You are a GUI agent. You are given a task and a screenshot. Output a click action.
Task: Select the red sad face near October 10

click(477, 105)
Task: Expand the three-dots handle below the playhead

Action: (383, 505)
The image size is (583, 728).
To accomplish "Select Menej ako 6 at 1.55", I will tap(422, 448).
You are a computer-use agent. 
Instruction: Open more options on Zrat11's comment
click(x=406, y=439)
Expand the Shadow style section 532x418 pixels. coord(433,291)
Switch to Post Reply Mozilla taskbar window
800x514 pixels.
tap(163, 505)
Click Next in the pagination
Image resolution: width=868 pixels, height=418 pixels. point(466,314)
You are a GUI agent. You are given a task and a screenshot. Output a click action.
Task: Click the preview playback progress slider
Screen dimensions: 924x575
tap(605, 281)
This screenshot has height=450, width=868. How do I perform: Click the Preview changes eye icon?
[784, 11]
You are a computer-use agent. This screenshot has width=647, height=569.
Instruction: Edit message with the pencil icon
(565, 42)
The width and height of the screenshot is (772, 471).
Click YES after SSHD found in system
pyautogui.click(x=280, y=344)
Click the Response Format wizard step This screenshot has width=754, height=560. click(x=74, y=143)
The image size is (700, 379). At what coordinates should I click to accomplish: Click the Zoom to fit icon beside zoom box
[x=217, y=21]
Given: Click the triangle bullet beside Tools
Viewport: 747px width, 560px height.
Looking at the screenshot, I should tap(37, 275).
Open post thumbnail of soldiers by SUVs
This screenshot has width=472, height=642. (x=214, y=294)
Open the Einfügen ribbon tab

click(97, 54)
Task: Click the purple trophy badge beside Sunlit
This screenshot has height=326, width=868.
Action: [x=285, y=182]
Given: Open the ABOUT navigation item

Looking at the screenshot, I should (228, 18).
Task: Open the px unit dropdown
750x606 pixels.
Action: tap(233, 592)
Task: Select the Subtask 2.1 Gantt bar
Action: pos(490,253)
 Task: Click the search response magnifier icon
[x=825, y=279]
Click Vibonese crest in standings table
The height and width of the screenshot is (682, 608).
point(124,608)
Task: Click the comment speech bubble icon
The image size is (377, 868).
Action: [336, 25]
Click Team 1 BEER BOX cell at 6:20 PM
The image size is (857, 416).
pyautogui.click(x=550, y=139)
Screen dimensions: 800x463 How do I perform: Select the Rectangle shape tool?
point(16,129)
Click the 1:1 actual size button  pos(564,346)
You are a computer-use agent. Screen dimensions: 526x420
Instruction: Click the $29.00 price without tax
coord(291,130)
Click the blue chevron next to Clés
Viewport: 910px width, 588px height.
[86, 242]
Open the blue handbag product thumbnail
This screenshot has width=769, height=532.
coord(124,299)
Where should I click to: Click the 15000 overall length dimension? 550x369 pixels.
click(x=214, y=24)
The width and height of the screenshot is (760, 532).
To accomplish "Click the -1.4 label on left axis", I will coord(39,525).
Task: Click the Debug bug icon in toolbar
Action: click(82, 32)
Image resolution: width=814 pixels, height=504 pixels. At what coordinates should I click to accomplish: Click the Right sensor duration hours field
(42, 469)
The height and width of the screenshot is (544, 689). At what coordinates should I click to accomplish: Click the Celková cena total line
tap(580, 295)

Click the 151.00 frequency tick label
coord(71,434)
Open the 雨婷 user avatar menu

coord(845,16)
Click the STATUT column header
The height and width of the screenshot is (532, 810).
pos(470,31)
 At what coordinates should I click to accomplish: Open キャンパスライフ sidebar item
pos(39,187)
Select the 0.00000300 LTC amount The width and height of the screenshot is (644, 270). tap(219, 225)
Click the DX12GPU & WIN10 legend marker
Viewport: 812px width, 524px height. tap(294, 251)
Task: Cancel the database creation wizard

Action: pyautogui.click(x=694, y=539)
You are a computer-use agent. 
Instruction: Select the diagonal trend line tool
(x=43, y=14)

Aim of the task: Could I ask you to return the records exactly and in full?

Result for this exercise:
You are a GUI agent. You are given a task and a screenshot. Output a click action.
Task: Select the red sad face near October 10

click(477, 105)
Task: Expand the three-dots handle below the playhead

Action: (383, 505)
The image size is (583, 728).
To accomplish "Select Menej ako 6 at 1.55", I will tap(422, 448).
You are a computer-use agent. 
Instruction: Open more options on Zrat11's comment
click(x=406, y=439)
Expand the Shadow style section 532x418 pixels. coord(433,291)
Switch to Post Reply Mozilla taskbar window
800x514 pixels.
tap(163, 505)
Click Next in the pagination
Image resolution: width=868 pixels, height=418 pixels. point(466,314)
You are a GUI agent. You are given a task and a screenshot. Output a click action.
Task: Click the preview playback progress slider
Screen dimensions: 924x575
tap(605, 281)
This screenshot has height=450, width=868. How do I perform: Click the Preview changes eye icon?
[784, 11]
You are a computer-use agent. This screenshot has width=647, height=569.
Instruction: Edit message with the pencil icon
(565, 42)
The width and height of the screenshot is (772, 471).
Click YES after SSHD found in system
pyautogui.click(x=280, y=344)
Click the Response Format wizard step This screenshot has width=754, height=560. click(x=74, y=143)
The image size is (700, 379). At what coordinates should I click to accomplish: Click the Zoom to fit icon beside zoom box
[x=217, y=21]
Given: Click the triangle bullet beside Tools
Viewport: 747px width, 560px height.
Looking at the screenshot, I should tap(37, 275).
Open post thumbnail of soldiers by SUVs
This screenshot has width=472, height=642. (x=214, y=294)
Open the Einfügen ribbon tab

click(97, 54)
Task: Click the purple trophy badge beside Sunlit
This screenshot has height=326, width=868.
Action: [x=285, y=182]
Given: Open the ABOUT navigation item

Looking at the screenshot, I should (228, 18).
Task: Open the px unit dropdown
750x606 pixels.
Action: tap(233, 592)
Task: Select the Subtask 2.1 Gantt bar
Action: pos(490,253)
 Task: Click the search response magnifier icon
[x=825, y=279]
Click Vibonese crest in standings table
The height and width of the screenshot is (682, 608).
point(124,608)
Task: Click the comment speech bubble icon
The image size is (377, 868).
Action: [336, 25]
Click Team 1 BEER BOX cell at 6:20 PM
The image size is (857, 416).
pyautogui.click(x=550, y=139)
Screen dimensions: 800x463 How do I perform: Select the Rectangle shape tool?
point(16,129)
Click the 1:1 actual size button  pos(564,346)
You are a computer-use agent. Screen dimensions: 526x420
Instruction: Click the $29.00 price without tax
coord(291,130)
Click the blue chevron next to Clés
Viewport: 910px width, 588px height.
[86, 242]
Open the blue handbag product thumbnail
This screenshot has width=769, height=532.
coord(124,299)
Where should I click to: Click the 15000 overall length dimension? 550x369 pixels.
click(x=214, y=24)
The width and height of the screenshot is (760, 532).
To accomplish "Click the -1.4 label on left axis", I will coord(39,525).
Task: Click the Debug bug icon in toolbar
Action: click(82, 32)
Image resolution: width=814 pixels, height=504 pixels. At what coordinates should I click to accomplish: Click the Right sensor duration hours field
(42, 469)
The height and width of the screenshot is (544, 689). At what coordinates should I click to accomplish: Click the Celková cena total line
tap(580, 295)

Click the 151.00 frequency tick label
coord(71,434)
Open the 雨婷 user avatar menu

coord(845,16)
Click the STATUT column header
The height and width of the screenshot is (532, 810).
pos(470,31)
 At what coordinates should I click to accomplish: Open キャンパスライフ sidebar item
pos(39,187)
Select the 0.00000300 LTC amount The width and height of the screenshot is (644, 270). tap(219, 225)
Click the DX12GPU & WIN10 legend marker
Viewport: 812px width, 524px height. tap(294, 251)
Task: Cancel the database creation wizard

Action: pyautogui.click(x=694, y=539)
You are a computer-use agent. 
Instruction: Select the diagonal trend line tool
(x=43, y=14)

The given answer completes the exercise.